Kemudian secara mengejutkan tiba-tiba di hadapannya muncul seorang Syaikh yang wajahnya bersinar-sinar. Lalu Syaikh tersebut menanyakan ihwal sebab al-Hakim menangis. Lalu al-Hakim menjelaskan secara kronologis. Sang Syaikh pun akhirnya berkata, “ Tak usah kau ratapi hal itu. Maukah kau aku ajari ilmu setiap hari. Jika kau bersedia, maka tidak akan butuh waktu lama untuk dirimu mengejar bahkan melampaui pengetahuan yang didapat dari sahabat-sahabatmu. Al-Hakim pun dengan senang hati bersedia menerima tawaran tersebut. Setelah beberapa tahun kemudian, al-Hakim pun baru mengetahui bahwa Syaikh yang mengajarinya adalah Nabi Khidir AS. Ia memperoleh anugerah ini berkat doa dari ibundanya.

Meskipun dalam kisah ini sang sufi diajar langsung oleh Nabi Khidir AS, bukan berarti kemudian ia tidak belajar dan tidak memiliki guru-guru lainnya. Ia justru memiliki banyak guru yang turut membentuk pemikiran dan laku spiritualnya.

Sang Bijak dari Tirmidz

Utsman Ismail Yahya dalam pengantar karya Hakim at-Tirmidzi, Khatam al-Awliya’, yang ditahqiqnya menginventarisir pendapat sejumlah sarjana mengenai alasan digelarinya Abu Abdullah Muhammad bin al-Husain sebagai satu-satunya  sufi dengan sebutan al-Hakim (sang bijak) dari kota Tirmidz.
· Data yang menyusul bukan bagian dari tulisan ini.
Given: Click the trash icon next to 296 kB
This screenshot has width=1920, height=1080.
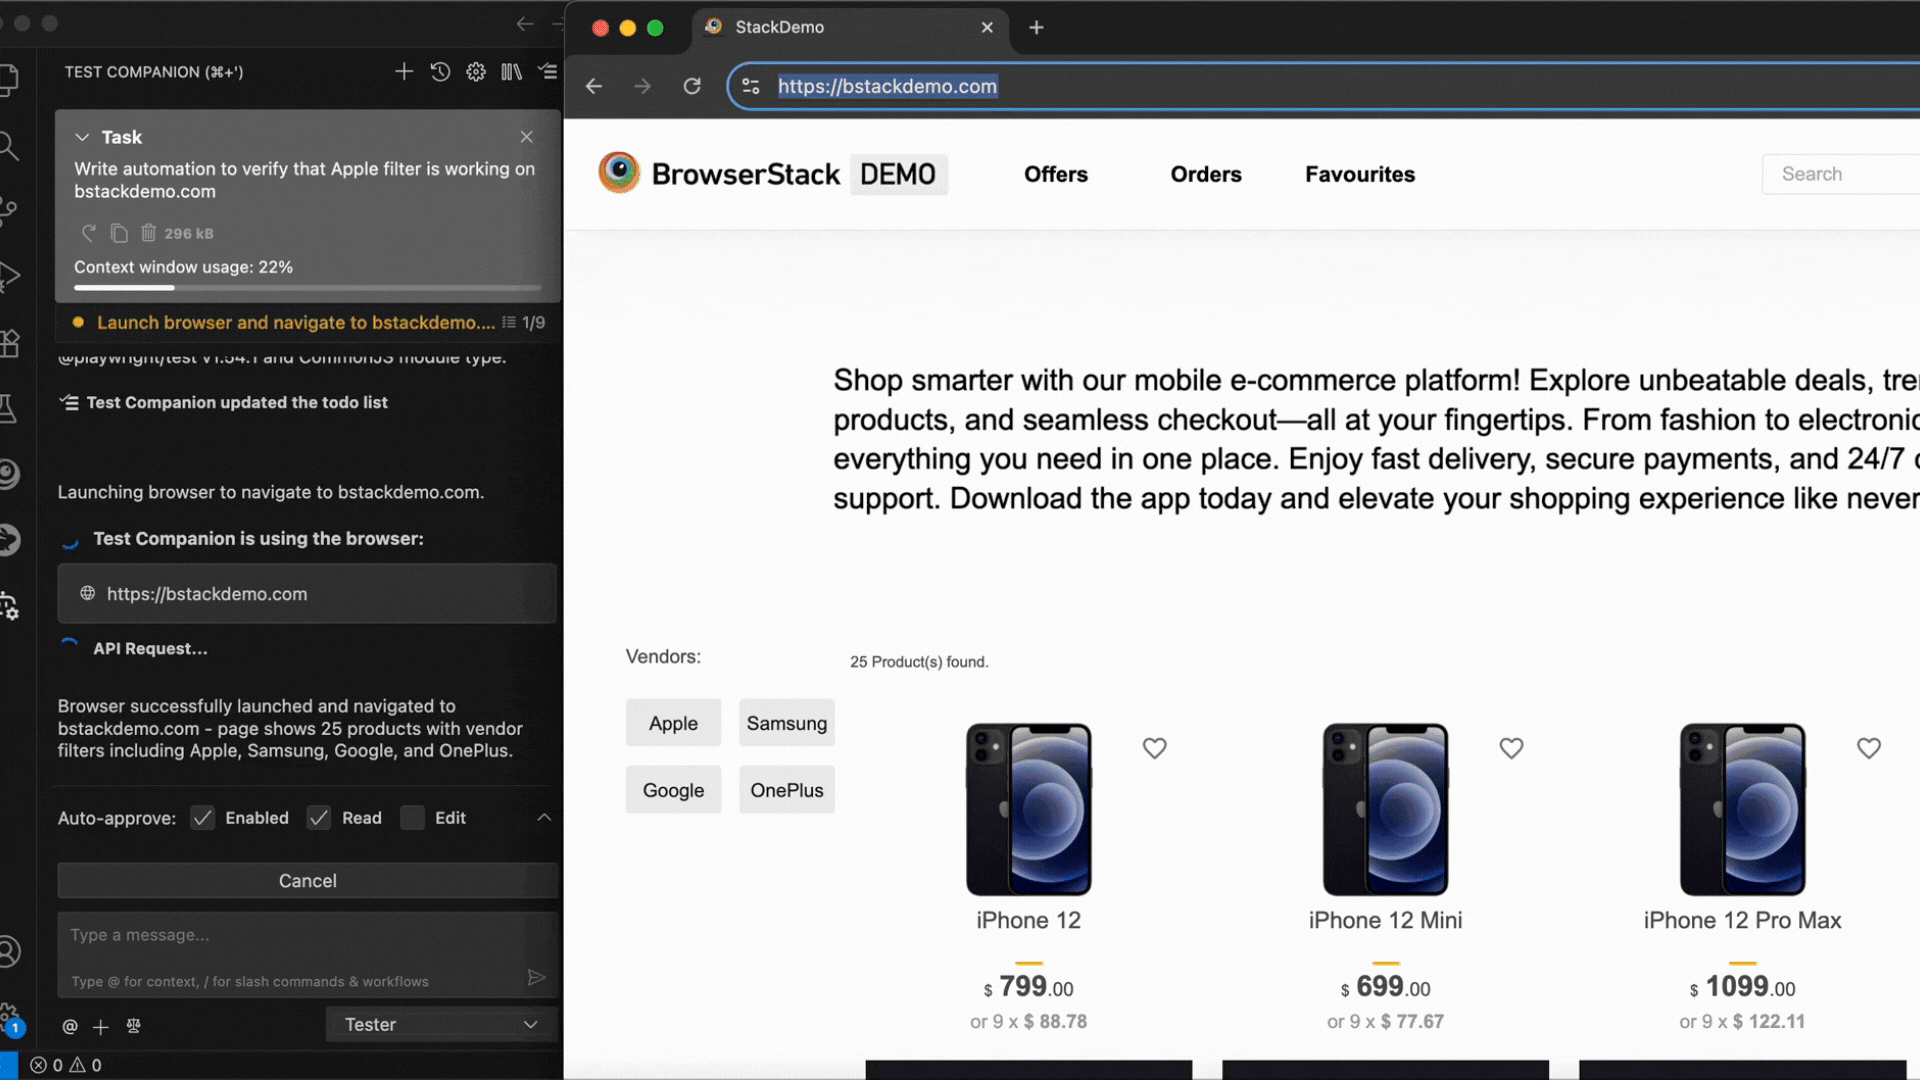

Pertama, Arthur Arberry seorang orientalis yang memiliki perhatian besar terhadap kajian tasawuf dan tokoh-tokohnya dalam pengantar buku berjudul ar-riyadhah wa adab an-nafs, mengatakan bahwa gelar al-Hakim bagi Abu Abdullah disebabkan pengetahuannya yang luas atas ilmu anatomi tubuh yang menunjukkan bahwa ia mempelajari dan menguasai ilmu kedokteran. Kedua, dalam dirinya terkumpul pengetahuan sekaligus karya tulisnya yang mengupas dunia spiritual dan peradaban islam klasik dan metode-metode rasional. Ketiga,  Ia adalah sarjana muslim pertama yang memiliki perhatian besar terhadap pemikiran filsafat Yunani yang dimana ia menjadi peletak dasar madzhab esoterik dalam tradisi tasawuf Islam. Keempat, Utsman Ismail Yahya sendiri berpandangan bahwa julukan atau gelar al-Hakim bagi Abu Abdullah mengacu pada keberhasilannya dalam meletakkan dasar atau pondasi yang kokoh atas kajian-kajian tasawuf di mana ia mencontohkan sendiri dalam perilakunya. Ajaran-ajaran sufisme di tangannya bukan hanya sekadar sebuah perilaku yang tercermin dari seorang sufi, melainkan hakikat sebuah obyek yang memiliki keunikan dan kekhasan tersendiri. Hal ini bisa dibuktikan dalam sejumlah karya-karyanya.